Professor John Keane

Position: Deputy Director

Telephone: +44 161 306 3334


John Keane holds the MG Singh Chair of Computing Science and leads the internationally renowned Data and Decision Engineering group. His primary research activity is at the confluence of high performance computing and data mining. His interests relate to the design, development, verification, and engineering of algorithms for data-intensive systems. He has edited one collection of papers, and is co-editor of 3 volumes in the Springer-Verlag Lecture Notes series.

Keane’s work (as Principal or Co-Investigator) has received funding of over £1M from UK and European funding bodies over the last 8 years. He is currently PI on the ESPRC Distributed Information Management Information Broker for Heterogeneous Information Sources (IBHIS) project, part of the EPSRC DIMNet project, CI on the BBSRC Protein Functional Classification using Text Data Mining project, and PI and CI on two DTI-funded TCS projects on text mining and data fusion respectively. He was previously PI on the EPSRIT High Performance Banking (HYPERBANK) project and CI on the EPSRC Parallel Temporal Theorem Proving (PTTP) project. He was Organisation Co-Chair for COOPIS99, Workshop/Tutorial Chair for EUROPAR01, and was on the Programme Committee of IDEAL02, EUROSIM2001, and BNCOD2001.
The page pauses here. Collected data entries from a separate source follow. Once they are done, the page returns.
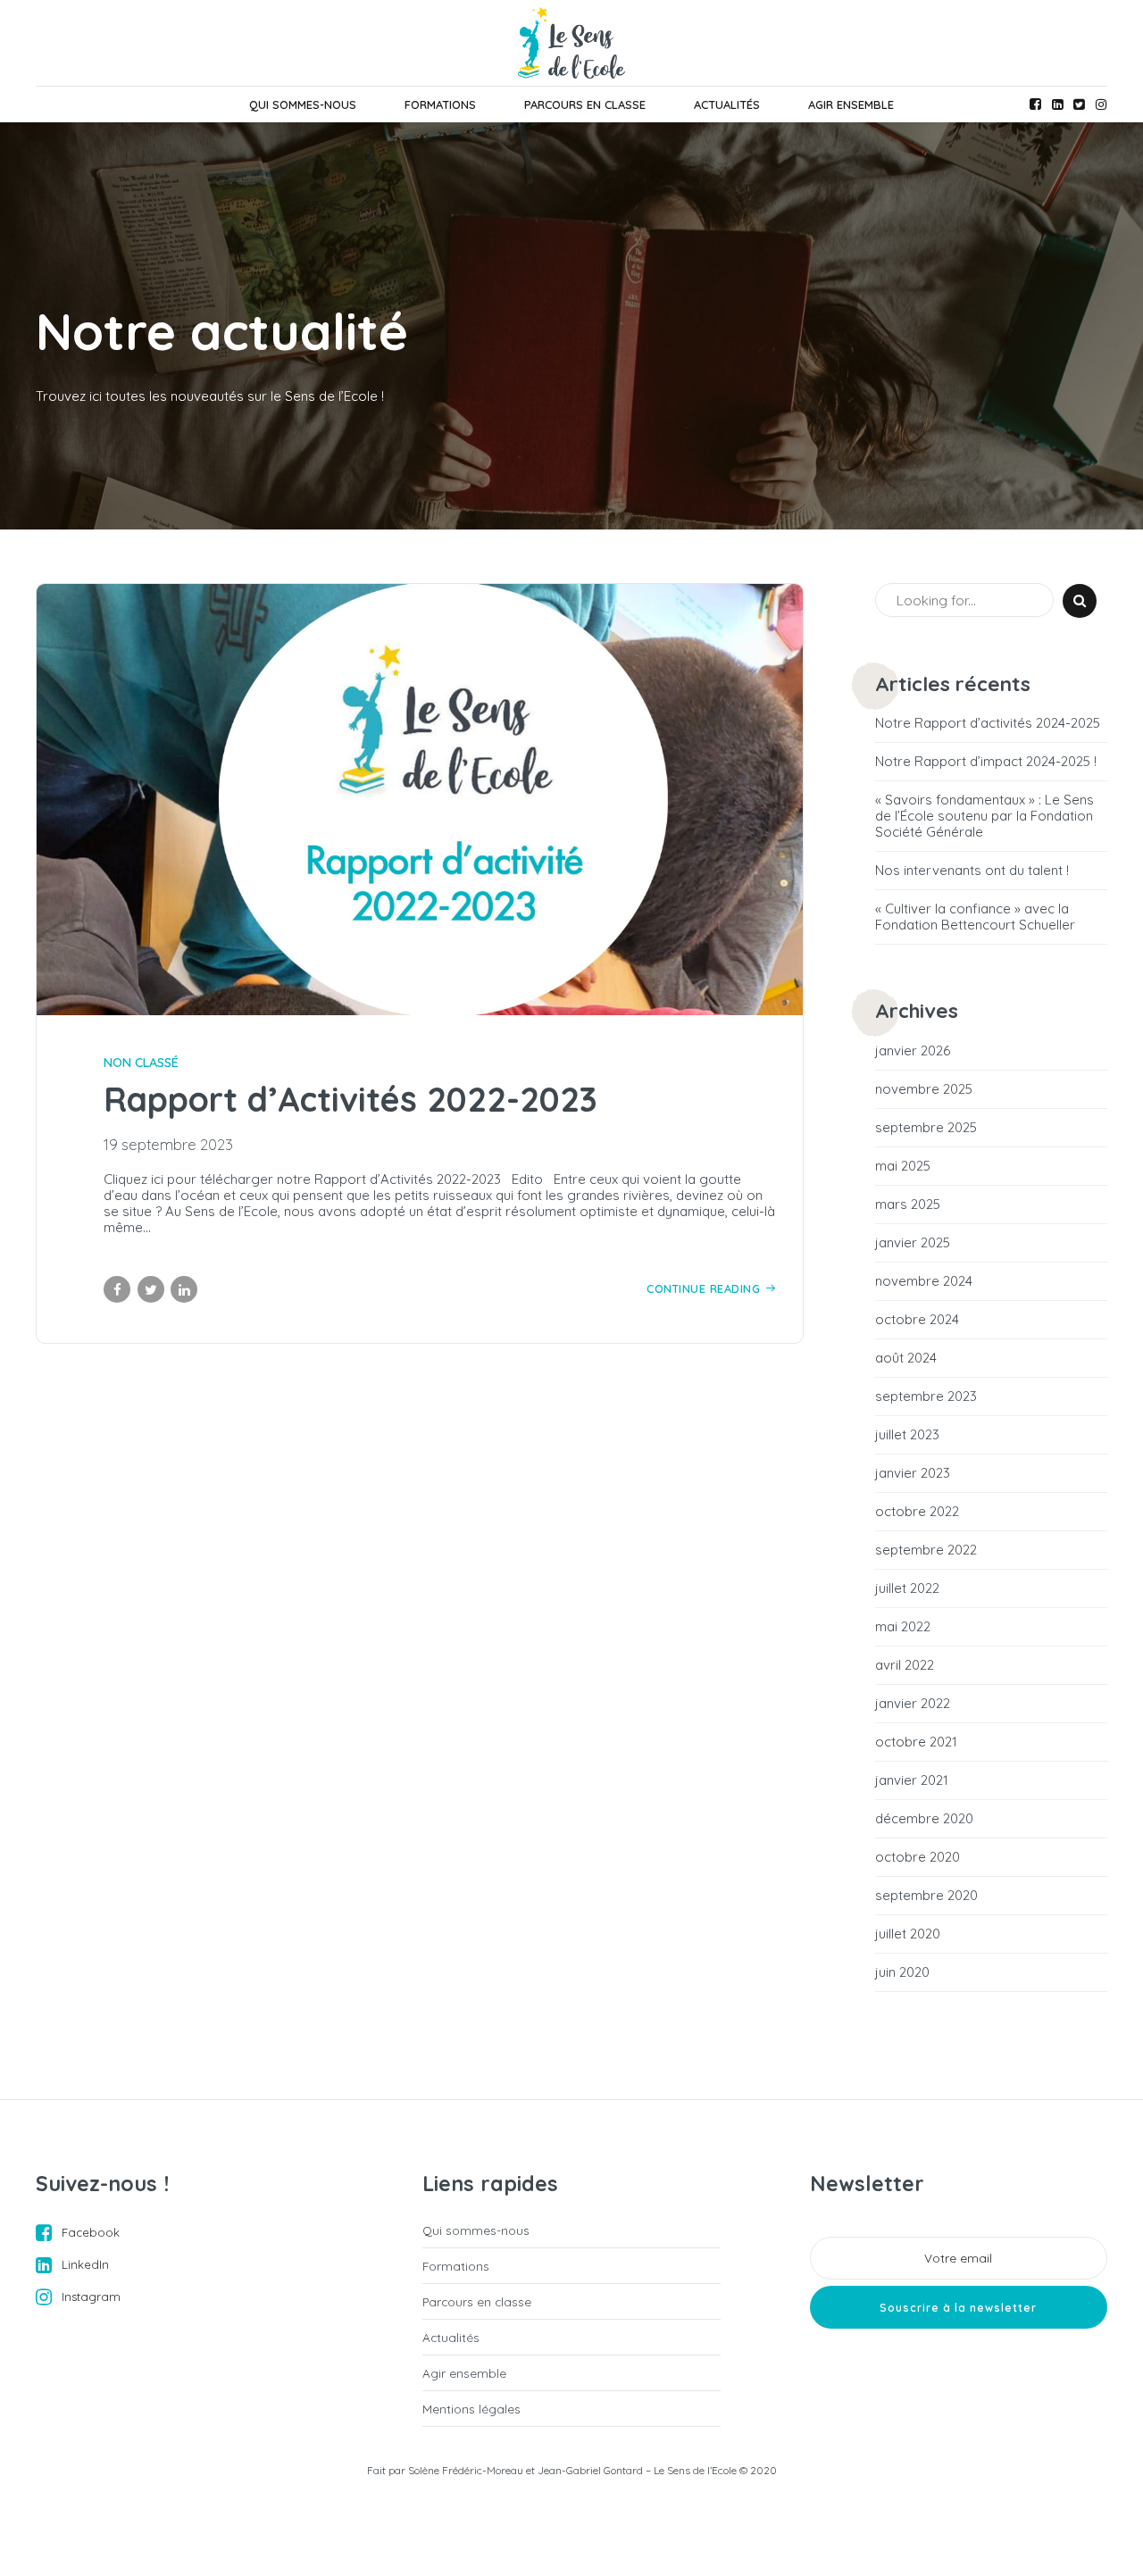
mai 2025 (902, 1166)
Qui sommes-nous (302, 104)
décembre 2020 (924, 1819)
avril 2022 (904, 1665)
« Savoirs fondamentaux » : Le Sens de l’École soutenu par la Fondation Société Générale (984, 816)
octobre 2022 (917, 1512)
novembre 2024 (923, 1281)
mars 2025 (907, 1204)
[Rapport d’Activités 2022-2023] (420, 799)
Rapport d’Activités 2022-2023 (350, 1099)
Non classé (141, 1063)
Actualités (727, 104)
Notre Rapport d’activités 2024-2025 (987, 723)
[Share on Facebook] (117, 1289)
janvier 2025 (912, 1243)
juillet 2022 (907, 1588)
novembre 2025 (923, 1089)
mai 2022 (902, 1627)
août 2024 (906, 1358)
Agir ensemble (851, 104)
Keane was an invited speaker at the EU Workshop on Data Mining and High Performance Computing in 1999, and has been an invited visitor at Hitachi Research Laboratories in Japan. He has been an Executive Director of the internationally renowned Centre for Novel Computing, at the University of Manchester, since 1994, and was a member of the UK CPHC Research Strategy Group. Keane has worked in industry with TSB, Philips, and ICL, and has led technical consultancies for a number of organisations, such as Fujitsu, NATWEST, MTI, DATEL and Minerva Softcare, Belgium.


Professor John Keane investigates correctness and performance issues of concurrent/parallel processing for applications involving large complex data sets. Application areas include commercial domains including banking and retail, and symbolic domains such as theorem proving. Technical issues of concern are distributed querying, language and system models, data mining, high performance parallel systems, and reasoning and design for distributed algorithms. His research projects have been funded since 1994 by the EPSRC and the ESPRIT programme. Current research students are investigating association rules (interesting-ness and performance): parallel attribute-oriented induction; parallel graph processing for link analysis; and co-ordination frameworks for distributed financial processing.